That question is so sweeping, I could equally answer with Yes and No.

Yes: I shot a great variety of simulated rounds of all calibers against the simulated vehicle from many angles and many different ranges.

No: I mean, what's the threshold for a "conventional, high-intensity conflict". Rolling barrage of RAG, DAG, interspersed with HIND and jet attack waves, then massed T-64Bs with supporting BMPs? Or anything that involves armored vehicles (say IFVs with decent autocannons) and medium- to short engagement ranges? Urban terrain, mountains, forest, desert?

How would you set up an experiment that would yield valid results - computer vs computer, fully scripted; human vs human teams, fully manned; some mix of human and computer crews vs same with OpFor?

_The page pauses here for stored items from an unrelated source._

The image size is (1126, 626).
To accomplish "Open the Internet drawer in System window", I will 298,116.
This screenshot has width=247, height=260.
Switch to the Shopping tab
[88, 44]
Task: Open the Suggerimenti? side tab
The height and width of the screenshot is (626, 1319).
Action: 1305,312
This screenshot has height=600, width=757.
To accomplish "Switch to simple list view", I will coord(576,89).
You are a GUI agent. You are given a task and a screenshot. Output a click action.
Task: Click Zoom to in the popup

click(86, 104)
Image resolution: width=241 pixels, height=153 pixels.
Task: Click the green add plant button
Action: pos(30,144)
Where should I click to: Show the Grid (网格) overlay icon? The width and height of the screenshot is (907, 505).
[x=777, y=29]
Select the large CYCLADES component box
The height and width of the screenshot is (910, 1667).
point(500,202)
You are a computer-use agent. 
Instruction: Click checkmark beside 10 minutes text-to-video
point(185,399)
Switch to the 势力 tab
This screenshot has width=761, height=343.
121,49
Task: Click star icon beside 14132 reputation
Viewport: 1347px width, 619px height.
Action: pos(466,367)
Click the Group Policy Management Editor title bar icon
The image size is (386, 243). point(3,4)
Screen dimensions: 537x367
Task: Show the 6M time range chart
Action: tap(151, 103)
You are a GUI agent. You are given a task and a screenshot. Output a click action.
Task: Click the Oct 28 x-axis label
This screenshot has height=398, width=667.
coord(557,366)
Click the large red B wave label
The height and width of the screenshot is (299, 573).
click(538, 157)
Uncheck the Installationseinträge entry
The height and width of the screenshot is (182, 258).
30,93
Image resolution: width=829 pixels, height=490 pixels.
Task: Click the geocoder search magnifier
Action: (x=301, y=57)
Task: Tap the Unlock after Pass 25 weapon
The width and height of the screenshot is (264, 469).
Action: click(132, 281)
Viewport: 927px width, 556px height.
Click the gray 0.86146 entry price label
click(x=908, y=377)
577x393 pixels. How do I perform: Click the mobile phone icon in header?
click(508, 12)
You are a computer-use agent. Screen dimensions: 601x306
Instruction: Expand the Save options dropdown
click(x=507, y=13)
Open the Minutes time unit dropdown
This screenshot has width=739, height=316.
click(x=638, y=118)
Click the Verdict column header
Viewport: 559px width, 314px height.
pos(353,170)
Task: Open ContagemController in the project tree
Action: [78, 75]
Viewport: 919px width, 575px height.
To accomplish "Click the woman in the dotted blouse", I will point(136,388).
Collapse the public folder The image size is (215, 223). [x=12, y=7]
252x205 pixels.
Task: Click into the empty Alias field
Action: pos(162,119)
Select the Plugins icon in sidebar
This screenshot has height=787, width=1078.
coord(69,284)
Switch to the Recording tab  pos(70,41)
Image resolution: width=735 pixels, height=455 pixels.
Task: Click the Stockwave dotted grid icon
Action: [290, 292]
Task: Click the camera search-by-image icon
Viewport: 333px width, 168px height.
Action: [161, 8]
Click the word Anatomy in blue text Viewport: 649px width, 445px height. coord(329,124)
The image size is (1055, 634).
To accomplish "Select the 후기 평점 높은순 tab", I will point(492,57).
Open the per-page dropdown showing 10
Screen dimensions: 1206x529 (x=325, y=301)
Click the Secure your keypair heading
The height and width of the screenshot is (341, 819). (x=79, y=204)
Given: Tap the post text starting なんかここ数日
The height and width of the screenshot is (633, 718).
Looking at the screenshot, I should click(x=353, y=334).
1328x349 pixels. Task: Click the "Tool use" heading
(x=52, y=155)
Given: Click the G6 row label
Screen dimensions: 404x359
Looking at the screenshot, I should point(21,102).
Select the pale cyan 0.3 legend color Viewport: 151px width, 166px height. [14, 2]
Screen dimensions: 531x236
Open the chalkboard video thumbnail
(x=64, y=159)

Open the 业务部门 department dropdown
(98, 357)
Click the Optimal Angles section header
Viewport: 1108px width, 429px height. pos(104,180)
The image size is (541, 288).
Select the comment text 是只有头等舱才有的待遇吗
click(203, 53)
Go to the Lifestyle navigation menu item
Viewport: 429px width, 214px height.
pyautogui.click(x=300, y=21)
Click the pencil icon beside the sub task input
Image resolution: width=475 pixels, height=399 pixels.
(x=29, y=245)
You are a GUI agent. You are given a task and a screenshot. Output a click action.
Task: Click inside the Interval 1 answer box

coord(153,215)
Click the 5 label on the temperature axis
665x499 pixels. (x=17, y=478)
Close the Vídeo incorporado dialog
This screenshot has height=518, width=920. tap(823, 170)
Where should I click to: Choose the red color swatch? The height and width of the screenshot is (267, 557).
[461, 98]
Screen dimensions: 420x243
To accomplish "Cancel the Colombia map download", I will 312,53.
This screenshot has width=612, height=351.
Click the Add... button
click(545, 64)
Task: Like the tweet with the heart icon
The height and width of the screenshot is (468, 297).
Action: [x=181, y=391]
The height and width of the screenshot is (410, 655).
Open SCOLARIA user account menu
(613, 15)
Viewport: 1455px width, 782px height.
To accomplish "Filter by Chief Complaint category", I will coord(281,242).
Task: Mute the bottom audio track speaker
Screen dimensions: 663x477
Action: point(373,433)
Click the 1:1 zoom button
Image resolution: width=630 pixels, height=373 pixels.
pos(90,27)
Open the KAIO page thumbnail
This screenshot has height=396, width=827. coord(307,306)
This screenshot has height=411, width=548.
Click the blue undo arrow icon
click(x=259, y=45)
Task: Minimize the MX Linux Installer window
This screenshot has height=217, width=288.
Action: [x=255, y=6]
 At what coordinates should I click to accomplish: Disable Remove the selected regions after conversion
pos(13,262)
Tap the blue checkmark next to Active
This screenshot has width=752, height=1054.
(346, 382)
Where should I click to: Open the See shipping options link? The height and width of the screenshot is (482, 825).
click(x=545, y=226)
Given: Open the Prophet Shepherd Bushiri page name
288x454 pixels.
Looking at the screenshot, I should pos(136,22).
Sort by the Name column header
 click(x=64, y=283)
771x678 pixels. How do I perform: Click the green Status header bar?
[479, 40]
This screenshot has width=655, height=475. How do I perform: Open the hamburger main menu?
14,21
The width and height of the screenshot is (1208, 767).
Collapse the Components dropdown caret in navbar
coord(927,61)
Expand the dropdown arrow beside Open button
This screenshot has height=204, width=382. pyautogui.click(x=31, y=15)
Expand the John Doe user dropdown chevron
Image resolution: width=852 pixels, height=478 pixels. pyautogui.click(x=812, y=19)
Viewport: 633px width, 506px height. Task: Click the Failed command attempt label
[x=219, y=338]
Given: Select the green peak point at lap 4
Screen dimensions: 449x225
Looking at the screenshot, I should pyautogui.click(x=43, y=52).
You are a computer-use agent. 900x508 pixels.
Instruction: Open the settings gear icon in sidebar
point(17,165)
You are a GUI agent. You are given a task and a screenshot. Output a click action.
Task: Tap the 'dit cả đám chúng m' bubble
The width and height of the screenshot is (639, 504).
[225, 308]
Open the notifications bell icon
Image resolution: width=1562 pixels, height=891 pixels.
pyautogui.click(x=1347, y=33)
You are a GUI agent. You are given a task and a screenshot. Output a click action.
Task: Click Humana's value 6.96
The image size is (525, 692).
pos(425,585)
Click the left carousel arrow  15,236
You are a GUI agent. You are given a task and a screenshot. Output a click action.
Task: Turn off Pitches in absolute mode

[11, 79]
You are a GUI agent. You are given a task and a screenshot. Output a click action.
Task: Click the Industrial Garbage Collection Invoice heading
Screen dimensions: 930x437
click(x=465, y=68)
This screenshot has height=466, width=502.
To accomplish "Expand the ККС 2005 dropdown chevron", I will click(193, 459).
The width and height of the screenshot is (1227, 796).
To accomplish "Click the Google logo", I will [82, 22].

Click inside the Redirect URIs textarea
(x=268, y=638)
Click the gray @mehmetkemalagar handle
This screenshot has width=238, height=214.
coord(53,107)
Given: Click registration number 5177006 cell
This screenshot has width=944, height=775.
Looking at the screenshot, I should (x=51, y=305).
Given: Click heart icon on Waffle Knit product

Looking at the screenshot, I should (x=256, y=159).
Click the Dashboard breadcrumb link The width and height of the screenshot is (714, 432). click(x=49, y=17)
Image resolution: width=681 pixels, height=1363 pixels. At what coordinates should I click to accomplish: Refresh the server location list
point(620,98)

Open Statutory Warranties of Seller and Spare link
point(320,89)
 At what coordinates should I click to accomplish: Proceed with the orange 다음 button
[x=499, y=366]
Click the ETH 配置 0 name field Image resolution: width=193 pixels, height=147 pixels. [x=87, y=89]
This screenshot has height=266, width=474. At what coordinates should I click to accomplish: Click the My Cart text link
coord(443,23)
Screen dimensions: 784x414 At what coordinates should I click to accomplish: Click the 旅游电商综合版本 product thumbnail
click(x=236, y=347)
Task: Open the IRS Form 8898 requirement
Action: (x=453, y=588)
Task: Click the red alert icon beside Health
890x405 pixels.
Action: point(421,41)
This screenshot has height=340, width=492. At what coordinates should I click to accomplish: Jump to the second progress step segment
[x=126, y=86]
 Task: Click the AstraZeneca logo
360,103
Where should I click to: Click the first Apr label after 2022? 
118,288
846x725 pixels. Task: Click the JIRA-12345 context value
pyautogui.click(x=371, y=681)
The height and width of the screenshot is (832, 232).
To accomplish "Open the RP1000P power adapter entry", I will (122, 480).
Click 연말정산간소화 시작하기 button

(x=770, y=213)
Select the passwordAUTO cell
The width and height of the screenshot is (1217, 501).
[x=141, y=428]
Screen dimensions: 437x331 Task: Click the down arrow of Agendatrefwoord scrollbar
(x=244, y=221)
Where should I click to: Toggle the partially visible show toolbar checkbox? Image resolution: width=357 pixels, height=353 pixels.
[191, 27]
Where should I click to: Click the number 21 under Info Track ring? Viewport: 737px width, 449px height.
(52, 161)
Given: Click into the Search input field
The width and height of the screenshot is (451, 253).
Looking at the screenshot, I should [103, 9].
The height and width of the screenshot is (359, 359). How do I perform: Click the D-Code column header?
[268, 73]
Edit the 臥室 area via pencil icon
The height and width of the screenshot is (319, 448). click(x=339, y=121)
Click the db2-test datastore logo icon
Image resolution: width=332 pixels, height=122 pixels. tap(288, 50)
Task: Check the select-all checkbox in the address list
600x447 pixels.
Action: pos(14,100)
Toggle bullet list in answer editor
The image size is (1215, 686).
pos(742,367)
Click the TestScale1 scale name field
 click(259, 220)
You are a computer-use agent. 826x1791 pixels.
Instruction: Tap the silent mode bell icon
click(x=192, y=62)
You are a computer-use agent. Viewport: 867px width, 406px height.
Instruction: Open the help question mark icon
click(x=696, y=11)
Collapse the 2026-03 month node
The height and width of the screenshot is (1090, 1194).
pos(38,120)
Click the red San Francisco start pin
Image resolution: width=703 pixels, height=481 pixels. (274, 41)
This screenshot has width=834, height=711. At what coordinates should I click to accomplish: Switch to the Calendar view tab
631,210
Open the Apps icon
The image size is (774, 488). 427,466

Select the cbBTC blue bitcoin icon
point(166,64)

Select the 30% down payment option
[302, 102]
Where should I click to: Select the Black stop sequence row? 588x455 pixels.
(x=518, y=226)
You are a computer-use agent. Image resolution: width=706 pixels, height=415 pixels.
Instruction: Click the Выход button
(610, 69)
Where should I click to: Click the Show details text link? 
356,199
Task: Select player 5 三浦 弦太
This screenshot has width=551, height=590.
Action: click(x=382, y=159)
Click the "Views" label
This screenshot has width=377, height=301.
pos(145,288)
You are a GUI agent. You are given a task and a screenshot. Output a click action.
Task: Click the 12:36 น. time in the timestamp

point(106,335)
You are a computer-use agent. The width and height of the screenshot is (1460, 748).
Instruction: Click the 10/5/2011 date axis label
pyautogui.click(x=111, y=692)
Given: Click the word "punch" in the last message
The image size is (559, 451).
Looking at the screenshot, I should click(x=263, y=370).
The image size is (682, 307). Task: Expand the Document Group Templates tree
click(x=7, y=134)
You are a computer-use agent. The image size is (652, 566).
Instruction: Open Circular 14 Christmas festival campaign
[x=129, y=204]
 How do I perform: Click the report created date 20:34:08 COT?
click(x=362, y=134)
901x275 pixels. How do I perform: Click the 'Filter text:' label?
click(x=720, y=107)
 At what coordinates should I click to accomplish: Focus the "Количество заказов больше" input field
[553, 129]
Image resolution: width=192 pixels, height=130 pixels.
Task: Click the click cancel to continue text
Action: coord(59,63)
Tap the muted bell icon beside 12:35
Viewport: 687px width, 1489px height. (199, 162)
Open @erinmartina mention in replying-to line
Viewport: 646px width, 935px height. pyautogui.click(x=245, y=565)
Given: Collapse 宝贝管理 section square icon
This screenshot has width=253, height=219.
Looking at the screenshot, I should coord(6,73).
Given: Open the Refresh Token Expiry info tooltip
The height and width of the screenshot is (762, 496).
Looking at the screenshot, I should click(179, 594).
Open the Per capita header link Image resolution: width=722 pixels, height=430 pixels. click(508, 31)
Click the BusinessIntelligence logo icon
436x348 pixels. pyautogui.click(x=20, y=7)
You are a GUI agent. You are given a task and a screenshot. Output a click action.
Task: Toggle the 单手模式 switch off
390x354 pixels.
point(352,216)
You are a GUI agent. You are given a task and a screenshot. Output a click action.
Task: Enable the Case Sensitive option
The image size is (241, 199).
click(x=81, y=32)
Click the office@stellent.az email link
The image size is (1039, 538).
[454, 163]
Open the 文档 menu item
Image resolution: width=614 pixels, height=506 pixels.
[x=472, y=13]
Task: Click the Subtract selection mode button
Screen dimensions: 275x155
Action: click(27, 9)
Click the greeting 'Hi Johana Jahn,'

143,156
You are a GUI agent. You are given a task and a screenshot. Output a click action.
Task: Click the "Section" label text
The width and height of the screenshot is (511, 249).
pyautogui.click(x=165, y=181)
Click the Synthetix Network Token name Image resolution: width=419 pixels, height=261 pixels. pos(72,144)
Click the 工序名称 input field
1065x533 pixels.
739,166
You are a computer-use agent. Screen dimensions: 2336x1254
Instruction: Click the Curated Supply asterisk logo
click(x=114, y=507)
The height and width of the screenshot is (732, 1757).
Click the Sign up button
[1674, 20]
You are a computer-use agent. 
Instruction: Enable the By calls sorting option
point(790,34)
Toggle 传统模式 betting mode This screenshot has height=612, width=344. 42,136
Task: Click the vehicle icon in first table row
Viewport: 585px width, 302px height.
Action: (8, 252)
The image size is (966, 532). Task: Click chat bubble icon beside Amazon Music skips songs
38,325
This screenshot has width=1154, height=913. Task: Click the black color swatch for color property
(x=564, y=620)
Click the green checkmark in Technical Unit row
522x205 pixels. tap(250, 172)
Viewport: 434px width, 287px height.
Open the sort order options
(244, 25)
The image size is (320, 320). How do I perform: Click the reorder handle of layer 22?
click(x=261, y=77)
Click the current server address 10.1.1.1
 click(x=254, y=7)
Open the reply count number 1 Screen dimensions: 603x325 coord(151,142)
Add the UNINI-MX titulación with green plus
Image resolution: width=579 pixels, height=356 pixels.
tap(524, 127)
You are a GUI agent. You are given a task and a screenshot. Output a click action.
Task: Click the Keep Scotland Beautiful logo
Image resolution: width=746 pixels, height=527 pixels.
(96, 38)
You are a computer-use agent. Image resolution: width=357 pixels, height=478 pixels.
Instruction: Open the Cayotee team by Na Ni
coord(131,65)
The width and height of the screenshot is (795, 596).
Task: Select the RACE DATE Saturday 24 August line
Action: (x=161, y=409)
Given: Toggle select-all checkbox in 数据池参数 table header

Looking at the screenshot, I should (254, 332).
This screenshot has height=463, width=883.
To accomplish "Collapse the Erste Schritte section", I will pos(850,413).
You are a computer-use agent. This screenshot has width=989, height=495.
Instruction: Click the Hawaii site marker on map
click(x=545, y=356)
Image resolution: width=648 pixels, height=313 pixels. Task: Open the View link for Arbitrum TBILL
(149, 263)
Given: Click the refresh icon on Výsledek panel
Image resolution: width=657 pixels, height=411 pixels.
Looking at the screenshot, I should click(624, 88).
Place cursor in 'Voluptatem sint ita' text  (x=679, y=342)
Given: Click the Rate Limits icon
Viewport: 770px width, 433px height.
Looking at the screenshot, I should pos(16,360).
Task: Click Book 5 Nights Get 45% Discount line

Steel Beasts can hint at answers for a number of questions at the tactical level, but much of the outcome depends on the setup of your scenario. And most likely, what YOU have in mind I haven't done.

 

Also, our mission is to build the tool. Your mission, should you accept it, is to buy that tool (thanks!) and the conduct the experiments that you deem most useful, and to draw your own conclusions.

I think it goes without question that the Centauro would aim to not get hit in the first place, and to avoid duel situations whenever possible. If I were a Centauro soldier, I'd try to adopt a mugger's mindset to define the parameters of a "fair fight". Half a brick in an old sock, dark alley, sucker punch, grab the wallet and run. Needless to say, you can do that trick only so many times before you make a mistake. On a really bad day (for you, not humanity) the old lady packs a .38 and you only have a sock and half a brick, and you missed on your first strike.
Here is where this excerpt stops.